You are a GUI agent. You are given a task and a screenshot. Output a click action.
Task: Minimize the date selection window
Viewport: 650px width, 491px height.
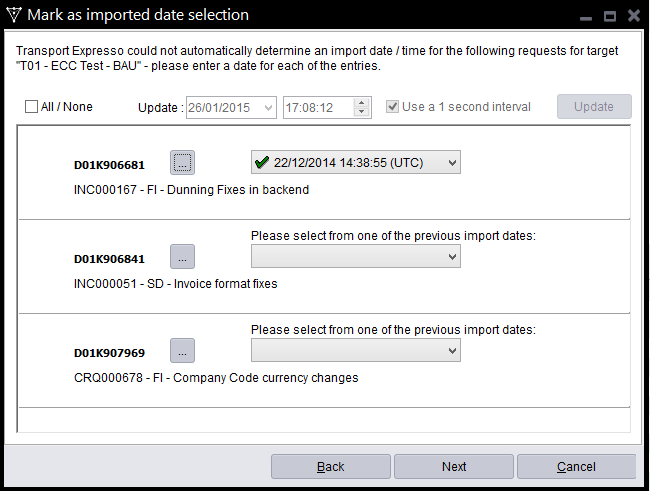click(x=585, y=16)
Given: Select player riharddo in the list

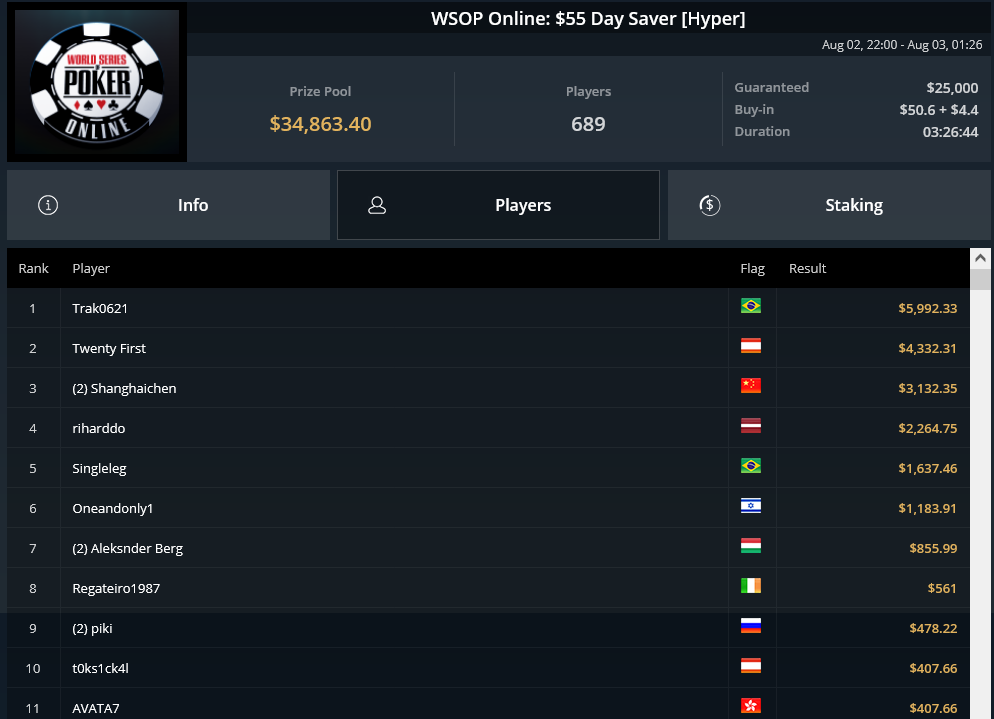Looking at the screenshot, I should 488,428.
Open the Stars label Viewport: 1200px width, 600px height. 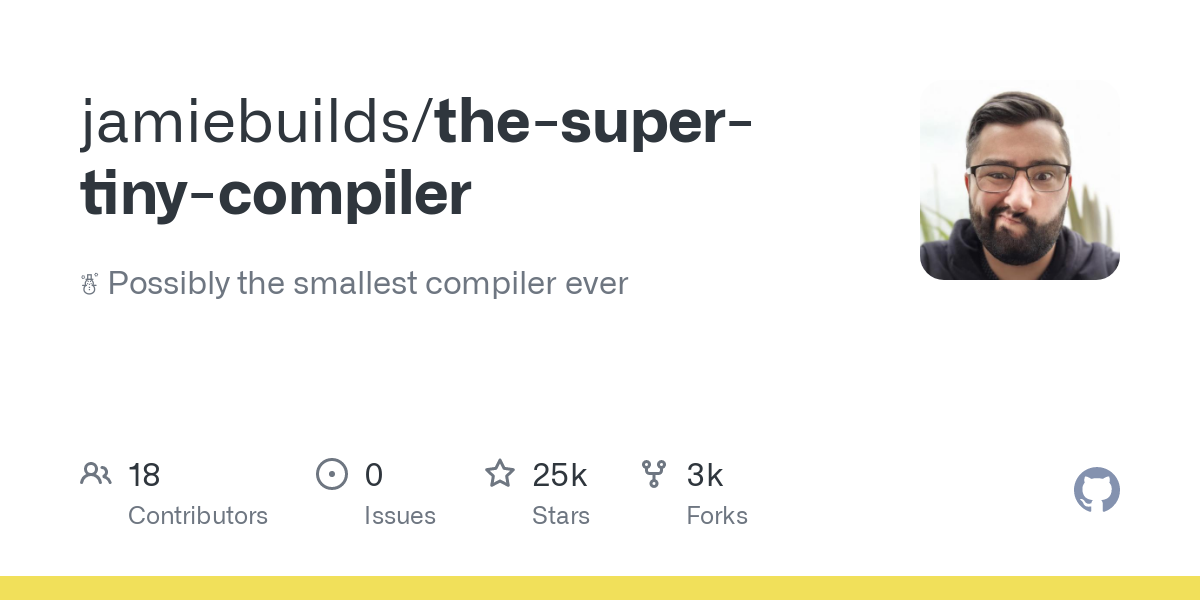click(x=561, y=516)
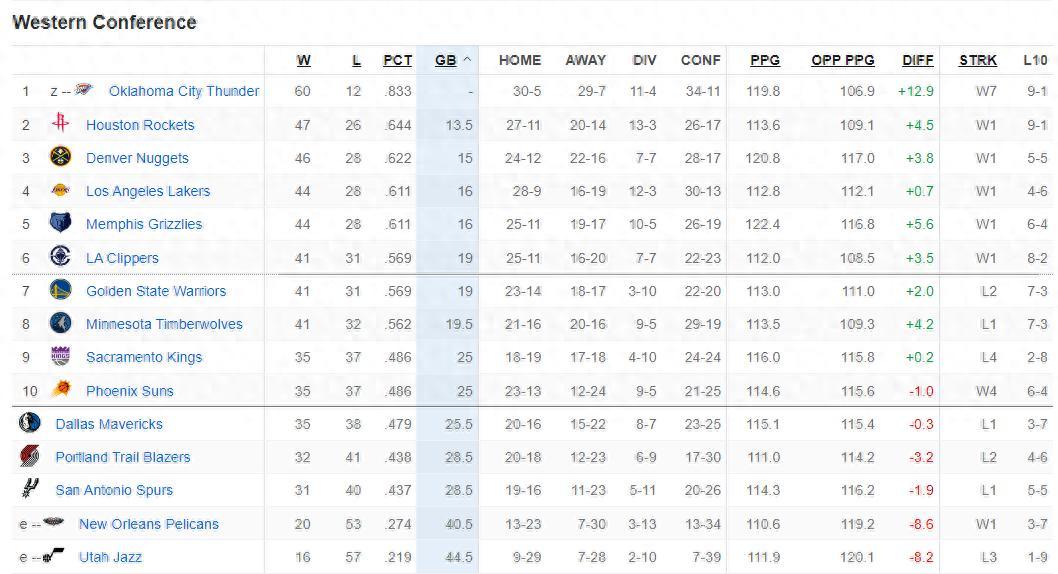Click the Houston Rockets logo icon
The width and height of the screenshot is (1058, 574).
(x=60, y=124)
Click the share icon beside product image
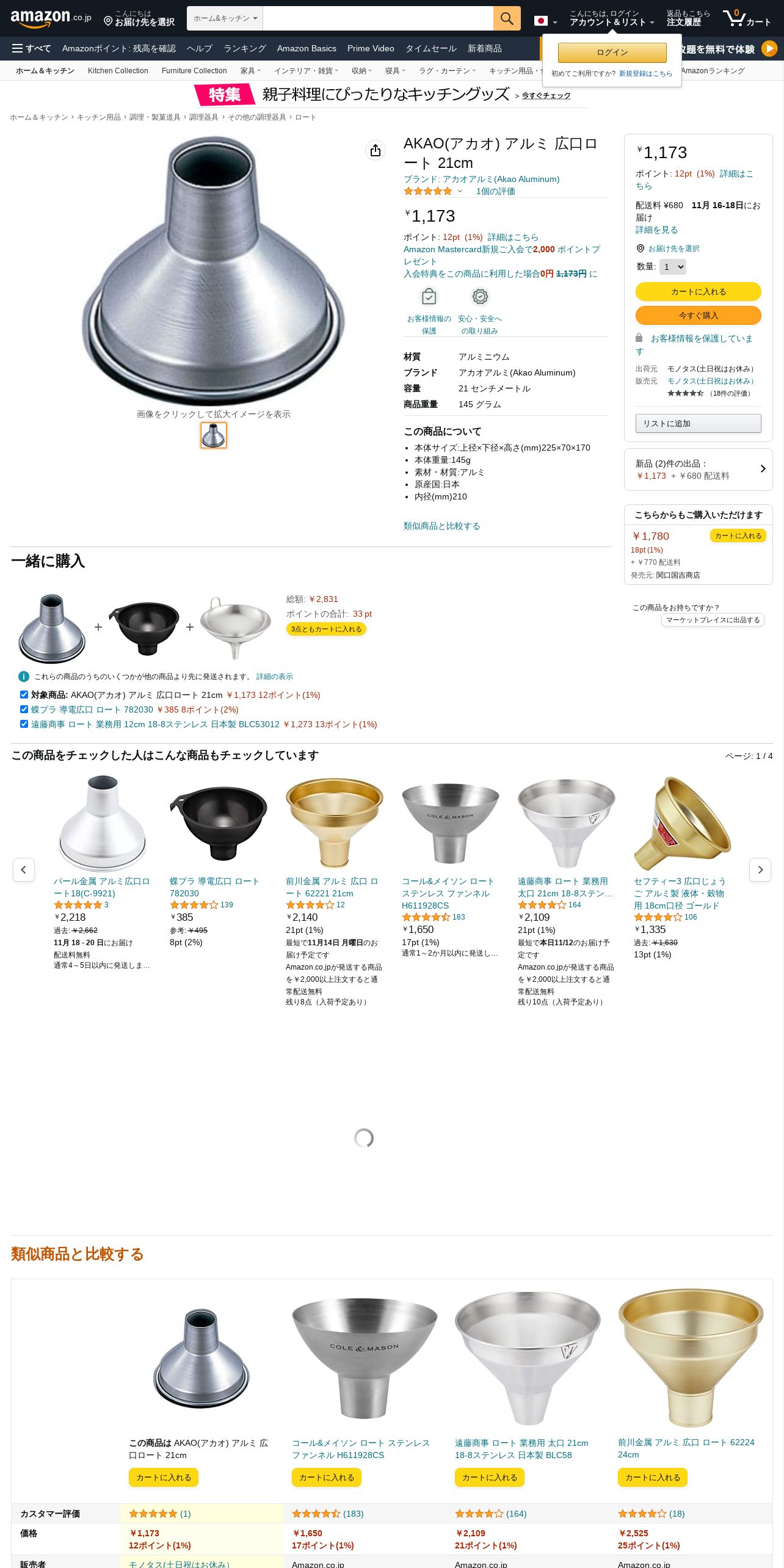The width and height of the screenshot is (784, 1568). pyautogui.click(x=376, y=150)
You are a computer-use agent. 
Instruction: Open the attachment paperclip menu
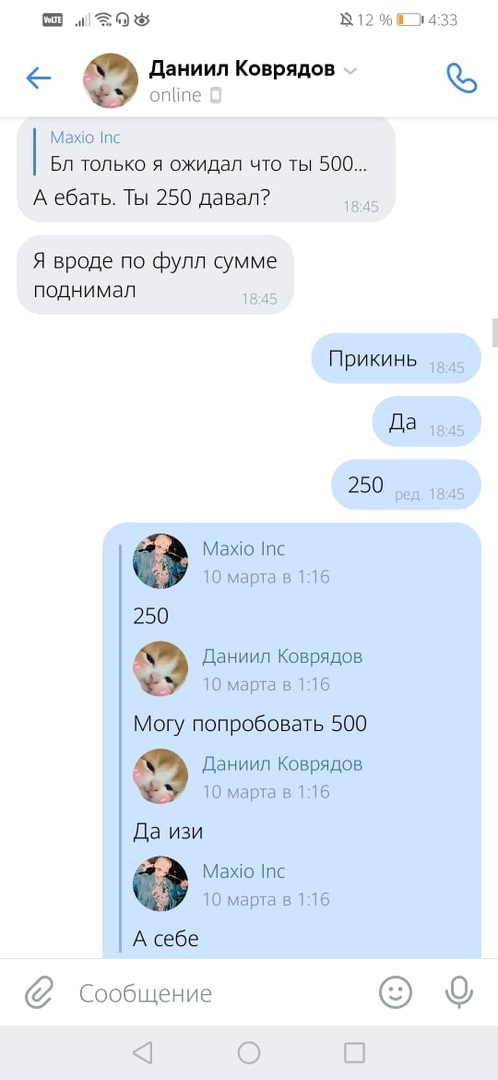[x=39, y=993]
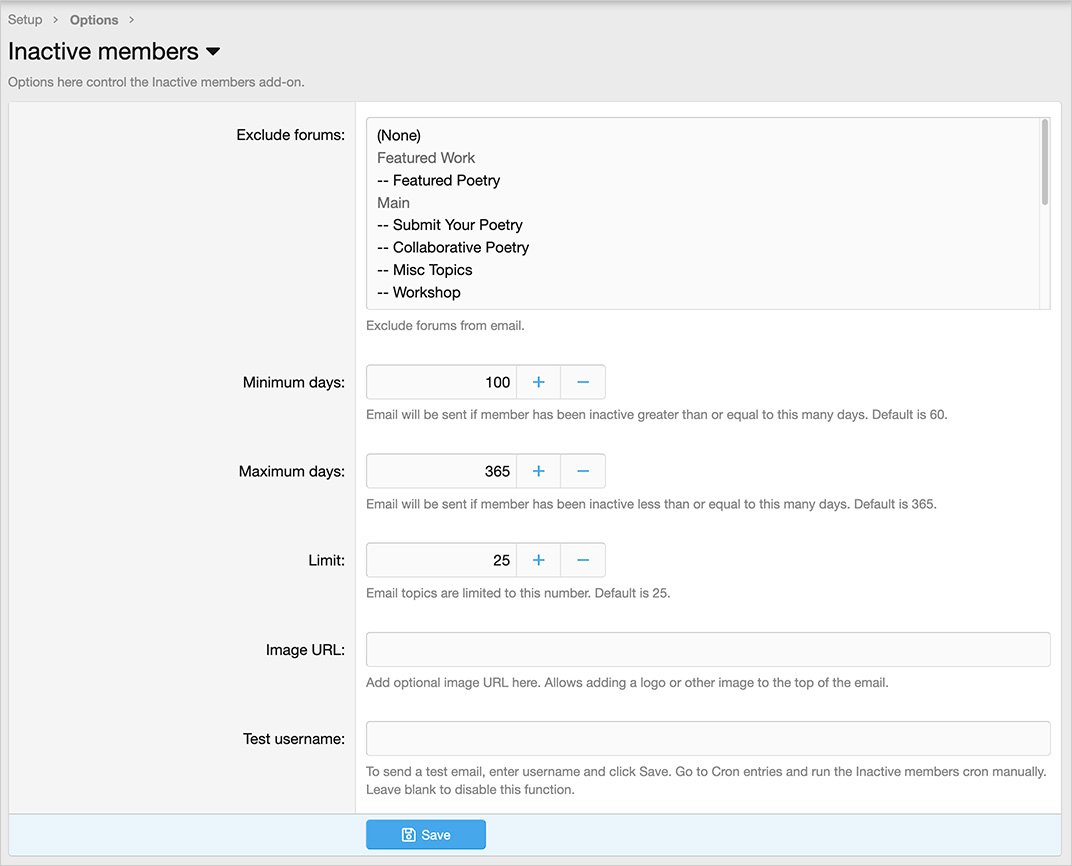Save the Inactive members options
The height and width of the screenshot is (866, 1072).
coord(426,835)
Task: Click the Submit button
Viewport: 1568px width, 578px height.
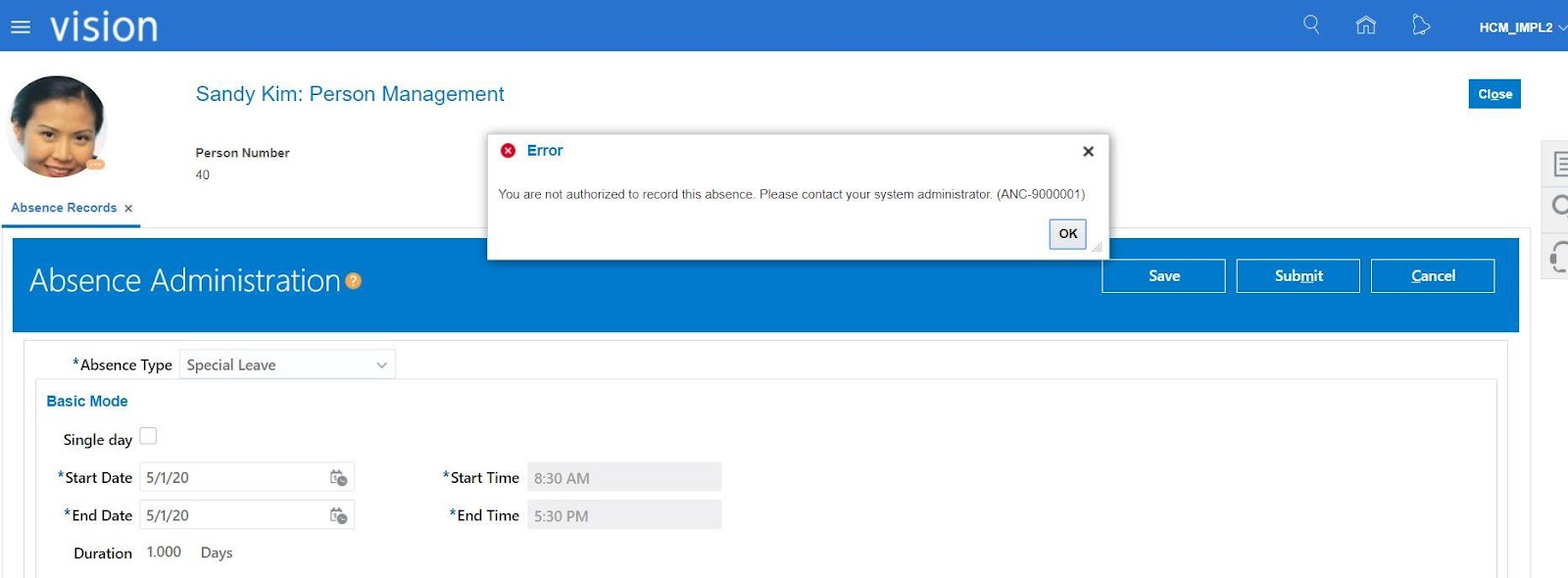Action: point(1298,276)
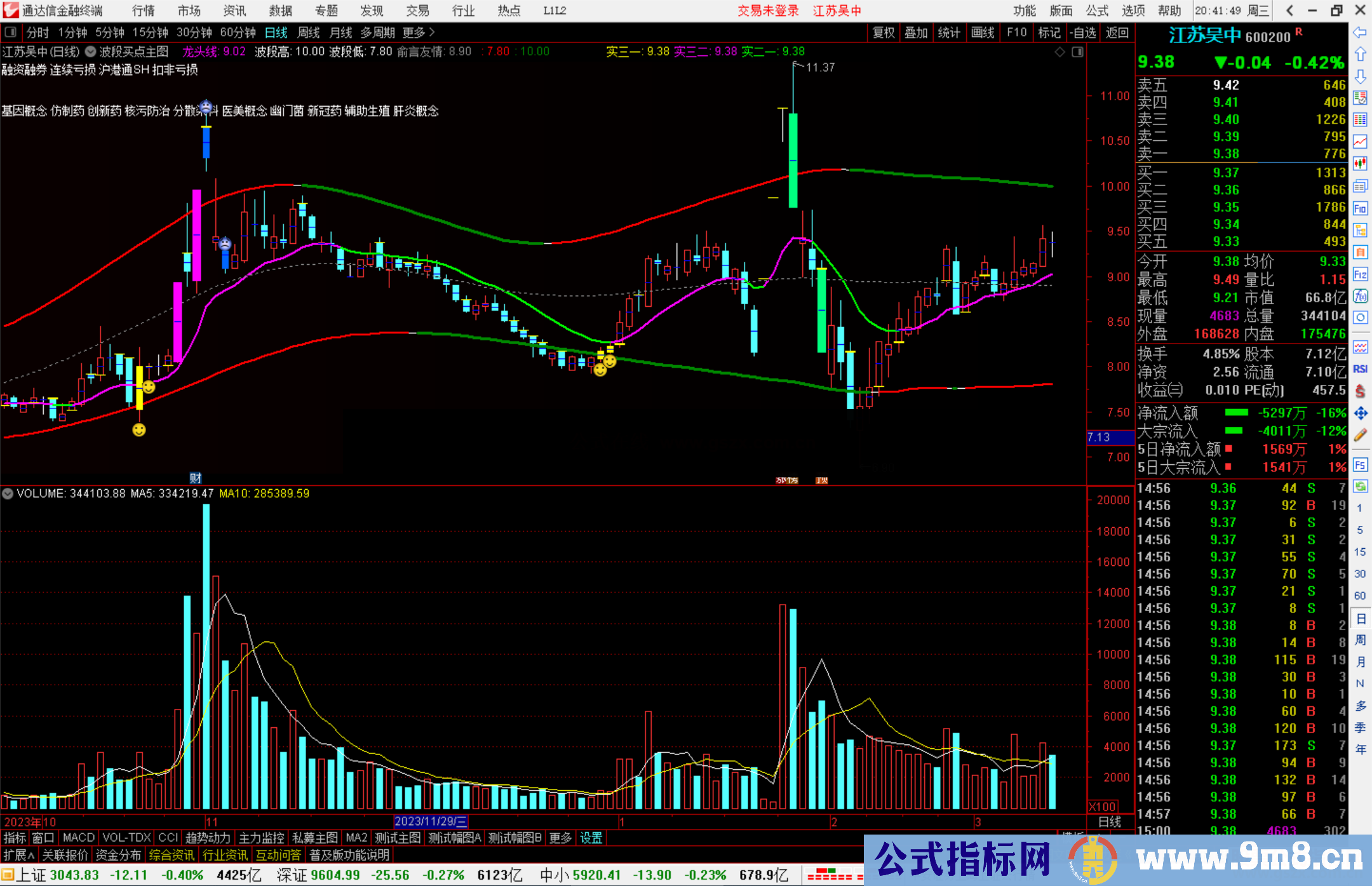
+ + + + + + +
Task brief: Scale the stretch of the listing from its start through the line containing "click(x=585, y=16)": write out only those lines again, requests included, with the answer coordinates multiplied by 1.75 and rounded to whole numbers, halves up. Leave out the pictures.

Correct answer:
You are a GUI agent. You are given a task and a screenshot. Output a click action.
Task: Minimize the date selection window
Viewport: 650px width, 491px height.
click(x=1024, y=28)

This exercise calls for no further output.